Cartouche balanced on his heel, imperturbably conning the face of his old familiar. He saw enough there to detain him a reflective moment. The two had not met since their parting “Under the Porticoes.”
“Father Bonito,” said he; “I do not want to possess your mind. You can stick up a bill for a new tenant. I have grown a little particular in my tastes. In the meanwhile, I am only this hour returned to Turin, and greatly pressed for time. What, in a word, is this report, of which you speak and I know nothing?”
The doctor sprawled up his hands in feigned astonishment.
“Gods! I believe he really hasn’t heard it! and the very stones of the town babbling with it these days past. Not to have heard it—the one most interested, with myself—he hasn’t! I’m my own first suitor to his gratitude for this.”
“Well; the devil give you brevity!”
“No, no—one moment—stop! The Marchioness di Rocco, Mr Trix—ah!”
He withdrew a detaining hand, grinned, took off his hat, and mopped his forehead with a ropey clout, eying his halted prey the while.
“A long throw that, Monsieur,” he said; “yet it hooked you. But, to be sure, she’s a killing bait.”
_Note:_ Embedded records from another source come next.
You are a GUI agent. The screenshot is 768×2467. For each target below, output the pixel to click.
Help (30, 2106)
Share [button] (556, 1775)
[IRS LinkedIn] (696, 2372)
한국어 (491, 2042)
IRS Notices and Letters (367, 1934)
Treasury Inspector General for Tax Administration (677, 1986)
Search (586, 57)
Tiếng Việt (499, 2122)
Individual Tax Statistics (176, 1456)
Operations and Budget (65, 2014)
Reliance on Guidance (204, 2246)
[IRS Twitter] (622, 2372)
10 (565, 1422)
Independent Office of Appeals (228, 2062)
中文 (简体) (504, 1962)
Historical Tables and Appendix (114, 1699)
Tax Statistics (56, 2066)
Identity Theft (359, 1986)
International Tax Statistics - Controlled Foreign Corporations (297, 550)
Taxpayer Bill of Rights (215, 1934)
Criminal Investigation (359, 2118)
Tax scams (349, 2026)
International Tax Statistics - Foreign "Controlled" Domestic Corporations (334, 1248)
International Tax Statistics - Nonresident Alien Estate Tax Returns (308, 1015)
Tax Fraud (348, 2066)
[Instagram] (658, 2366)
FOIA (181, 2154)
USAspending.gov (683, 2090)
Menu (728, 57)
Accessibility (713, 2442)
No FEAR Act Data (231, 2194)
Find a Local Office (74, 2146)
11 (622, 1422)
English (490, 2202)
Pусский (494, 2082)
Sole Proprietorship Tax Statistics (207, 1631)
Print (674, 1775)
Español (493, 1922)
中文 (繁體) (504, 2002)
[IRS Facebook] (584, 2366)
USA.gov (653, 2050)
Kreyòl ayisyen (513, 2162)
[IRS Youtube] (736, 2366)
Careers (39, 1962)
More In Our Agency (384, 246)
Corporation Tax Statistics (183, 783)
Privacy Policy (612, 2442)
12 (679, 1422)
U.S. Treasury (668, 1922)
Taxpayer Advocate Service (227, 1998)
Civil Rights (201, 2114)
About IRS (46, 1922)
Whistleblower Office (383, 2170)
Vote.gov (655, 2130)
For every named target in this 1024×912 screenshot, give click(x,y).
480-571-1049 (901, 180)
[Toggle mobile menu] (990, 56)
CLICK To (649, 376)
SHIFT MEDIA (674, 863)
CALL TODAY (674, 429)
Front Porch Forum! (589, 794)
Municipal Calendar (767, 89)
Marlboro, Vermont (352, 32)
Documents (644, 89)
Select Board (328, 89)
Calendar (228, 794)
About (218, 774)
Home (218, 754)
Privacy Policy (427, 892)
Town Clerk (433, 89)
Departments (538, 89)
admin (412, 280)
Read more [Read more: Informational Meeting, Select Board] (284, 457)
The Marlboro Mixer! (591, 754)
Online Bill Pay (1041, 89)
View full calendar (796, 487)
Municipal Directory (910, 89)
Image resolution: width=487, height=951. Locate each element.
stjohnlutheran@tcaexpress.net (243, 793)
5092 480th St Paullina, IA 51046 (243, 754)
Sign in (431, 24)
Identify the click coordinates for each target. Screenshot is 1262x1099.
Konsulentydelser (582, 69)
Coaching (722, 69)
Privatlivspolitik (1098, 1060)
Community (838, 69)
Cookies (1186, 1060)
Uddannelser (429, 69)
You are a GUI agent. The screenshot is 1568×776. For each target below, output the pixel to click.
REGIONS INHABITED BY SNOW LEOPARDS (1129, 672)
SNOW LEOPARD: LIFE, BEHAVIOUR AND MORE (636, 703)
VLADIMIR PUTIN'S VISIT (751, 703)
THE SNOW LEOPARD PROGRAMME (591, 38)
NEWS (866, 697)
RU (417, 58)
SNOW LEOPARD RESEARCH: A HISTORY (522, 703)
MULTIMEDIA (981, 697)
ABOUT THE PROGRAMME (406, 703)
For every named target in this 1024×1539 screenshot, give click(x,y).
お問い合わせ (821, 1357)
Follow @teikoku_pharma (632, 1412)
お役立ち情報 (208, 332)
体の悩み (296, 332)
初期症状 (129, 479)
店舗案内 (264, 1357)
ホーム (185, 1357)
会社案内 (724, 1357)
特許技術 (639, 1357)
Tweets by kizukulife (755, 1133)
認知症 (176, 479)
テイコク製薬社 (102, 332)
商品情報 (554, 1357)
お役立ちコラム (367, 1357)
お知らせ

Cartouche, just lifting his eyebrows, vouchsafed him no other answer. He knew his man—was steeling himself quietly against some blow which he felt was preparing, and which he saw would be designed to take him off his guard. Let Bonito, in that case, extract what satisfaction he could out of his manner.
In fact, when the stroke actually fell, his reception of it was so apparently unconcerned as even to deceive the doctor into a doubt of the effectiveness of his own home-thrust, and to aggravate his malice proportionately.